Besides making technology more fun to interact with, advisors should also look to connect more on a human level, not just a professional level, Shepherd suggested. We sometimes allow the craft of our profession to overtake the humanity, he added. (See Why Technology Cannot Replace Likability for Advisors: Josh Brown Ritholtz)
How can advisors differentiate themselves? Be resolute on who you are, your standards of care, your mission and values, Shepherd stated. Make sure prospective clients understand who you are and what your values are, he said.
This may be difficult for some advisors because they lack confidence when expressing their value proposition and explaining how they get paid, Bacarella proposed.
Michael Kitces expounded on this topic on his blog:
“The path forward is to look at what successful advisors charge, especially if they do command an above average price, and try to learn what they’re doing that works so well. And I think what you’ll find is that the advisors who are succeeding in this area are the ones who specialize, go into niches, or find some way to differentiate themselves based on value beyond just trying to be the cheapest advisor or having a different pricing model than everyone else.”
Expanding on Kitces’ comments about price, advisors should avoid trying to compete on price since there will always be a cheaper solution, Shepherd emphasized. People will pay for what they value and price won’t matter. But you should be prepared to walk away from prospective clients who aren’t a good fit for your firm, he stressed.
Carson agreed that you need to know who your target audience is and who it is not. Be a provider of premium services at a premium price. He suggested putting the following statement onto all marketing materials, “For the benefit of our existing clients, we only accept a limited number of new clients every year.”
Be exclusive!
Another one of the biggest “sins” many advisors commit is acting as their own portfolio manager, Carson warned. It forces them to sell their performance instead of their purpose, which is always a losing proposition. (See Advisor-Managed Portfolios Knocked Out by Home Office Performance)
3. Not Maintaining Your Technology Edge
I’ve been hearing a lot of conference speakers talking about how clients are being mesmerized by Amazon and other online experiences and how their expectations have changed dramatically. This is true to some extent and as Carson pointed out, we’ve passed through the industrial age and the information age and have entered the “experience age.” (See Financial Advisor Technology: 9 Apps to Improve Your Practice)

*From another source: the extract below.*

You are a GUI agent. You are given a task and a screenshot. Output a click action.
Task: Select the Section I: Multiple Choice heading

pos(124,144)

You don’t want to be one of those “rich and tired” advisors that avoid introducing innovative technology change, Carson declared. A recent survey showed that today’s financial advisor must challenge conventions and adopt new technology that can better support their key business processes, or risk falling behind. (See RBC Tries to Jumpstart RIA Custody Business with New Platform)
Advisors that embrace new technology report growth in new clients of 5% more than other advisors and AUM growth of 9-10% more, according to the same survey.
Advisors got a lot of great recommendations for growing their business out of this panel discussion. From discovering your true value as an advisor to making your clients feel more comfortable and finally staying on the cutting edge of technology, this valuable coaching and practice management was offered free of charge from these three industry experts. (See 7 Game-Changers from the T3 Advisor Conference)
The question remains, how many advisors will take this advice and how many will stick with the status quo?